Josef Albers
1888 — 1976
Josef Albers, born 1888 in Bottrop, worked as a painter, art theorist and art teacher. In 1905 he began training as an elementary school teacher, followed by various positions as a teacher, whereby Albers always pursued various part-time studies. After studying art at the Royal Art School in Berlin, he came into contact with the Bauhaus for the first time, which he also joined in 1920. There Albers first attends the basic course, where he also meets his future wife Anni Fleischmann. Five years later Albers was appointed Bauhaus Master and taught the pre-course classes, with Max Bill among his students. In 1930 he becomes deputy director of the Bauhaus, but two years later his funds are withdrawn - Albers moves to Berlin with the Bauhaus, but this institution is also closed down by the National Socialists just one year later. At the invitation of Black Mountain College, Albers and his wife move to Asheville in North Carolina. During his time as a professor at college, he taught Robert Rauschenberg and John Cage, among others. This was followed by various other commissions from universities for Albers, such as "Vistiting Critic" at Yale University at the Department of Design or a visiting professorship at Harvard - among his students are Eva Hesse and Richard Serra.

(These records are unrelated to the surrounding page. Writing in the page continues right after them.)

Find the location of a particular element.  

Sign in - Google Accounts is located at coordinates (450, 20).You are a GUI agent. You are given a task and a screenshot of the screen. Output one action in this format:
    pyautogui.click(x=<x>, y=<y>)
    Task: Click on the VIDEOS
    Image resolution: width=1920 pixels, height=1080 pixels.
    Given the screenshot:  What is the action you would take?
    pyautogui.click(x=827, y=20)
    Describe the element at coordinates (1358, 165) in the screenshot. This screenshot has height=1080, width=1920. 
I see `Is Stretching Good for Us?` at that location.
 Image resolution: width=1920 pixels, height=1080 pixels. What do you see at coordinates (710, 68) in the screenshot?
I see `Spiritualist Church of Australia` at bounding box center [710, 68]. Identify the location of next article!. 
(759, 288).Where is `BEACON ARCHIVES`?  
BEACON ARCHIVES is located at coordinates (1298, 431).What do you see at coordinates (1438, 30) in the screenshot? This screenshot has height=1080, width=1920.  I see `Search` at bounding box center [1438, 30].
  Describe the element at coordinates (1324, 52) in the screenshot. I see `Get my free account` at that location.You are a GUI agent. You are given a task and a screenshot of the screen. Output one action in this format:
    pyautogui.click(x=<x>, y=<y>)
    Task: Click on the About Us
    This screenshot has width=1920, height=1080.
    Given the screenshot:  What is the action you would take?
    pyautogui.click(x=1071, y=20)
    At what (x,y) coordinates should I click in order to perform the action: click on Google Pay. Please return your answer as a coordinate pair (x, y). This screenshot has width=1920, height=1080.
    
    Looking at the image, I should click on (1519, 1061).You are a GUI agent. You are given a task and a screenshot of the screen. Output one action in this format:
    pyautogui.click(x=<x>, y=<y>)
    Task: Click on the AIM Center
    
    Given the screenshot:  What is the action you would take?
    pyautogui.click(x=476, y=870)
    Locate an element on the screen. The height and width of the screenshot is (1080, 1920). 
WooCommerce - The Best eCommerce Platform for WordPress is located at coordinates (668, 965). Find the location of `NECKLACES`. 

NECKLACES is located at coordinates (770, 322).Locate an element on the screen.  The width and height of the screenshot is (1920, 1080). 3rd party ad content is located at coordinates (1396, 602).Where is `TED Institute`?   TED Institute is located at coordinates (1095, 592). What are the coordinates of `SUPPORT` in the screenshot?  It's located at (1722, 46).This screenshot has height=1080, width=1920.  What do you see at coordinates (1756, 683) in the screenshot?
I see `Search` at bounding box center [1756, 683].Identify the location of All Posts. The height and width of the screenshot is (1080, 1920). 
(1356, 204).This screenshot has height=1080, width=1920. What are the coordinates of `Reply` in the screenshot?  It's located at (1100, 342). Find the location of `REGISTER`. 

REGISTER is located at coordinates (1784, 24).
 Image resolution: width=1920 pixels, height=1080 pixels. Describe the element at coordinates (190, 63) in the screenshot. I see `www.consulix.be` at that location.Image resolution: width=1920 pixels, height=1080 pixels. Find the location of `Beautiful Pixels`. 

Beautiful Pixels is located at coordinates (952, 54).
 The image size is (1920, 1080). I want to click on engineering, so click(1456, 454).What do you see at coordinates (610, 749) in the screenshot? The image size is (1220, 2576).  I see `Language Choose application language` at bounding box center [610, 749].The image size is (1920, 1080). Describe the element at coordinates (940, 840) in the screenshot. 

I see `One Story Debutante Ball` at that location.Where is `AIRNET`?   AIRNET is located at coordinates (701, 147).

During all his teaching activities and commissions Albers himself works as a visual artist. He is particularly concerned with questions of proportion, colour, dimension and composition. His most famous series of works, Variant/Adobe or Homage to the Square, express the remarkable elegance and purity of his choice of form and colour. The careful compositions show honesty in their pictorial language, whereby Albers attaches great importance to exploring the epitome of a perfect work of art. In addition to numerous recognitions and awards Albers received during his career - including an honorary doctorate from Yale University in 1962 and honorary citizenship of the city of Bottrop - his work is also honored in the Josef Albers Museum in his home town of Bottrop. His work has been the subject of solo exhibitions such as 2012 in Paris Painting on Paper: Josef Albers in America at the Musée Nationale d' Art Moderne, Centre Pompidou, 2009 in Sao Paulo, Brazil Anni and Josef Albers: Latin American Journeys at the Pinacoteca do Estado or 1995 at the Solomon R. Guggenheim Museum in New York under the title Josef Albers: Glass, Color, and Light.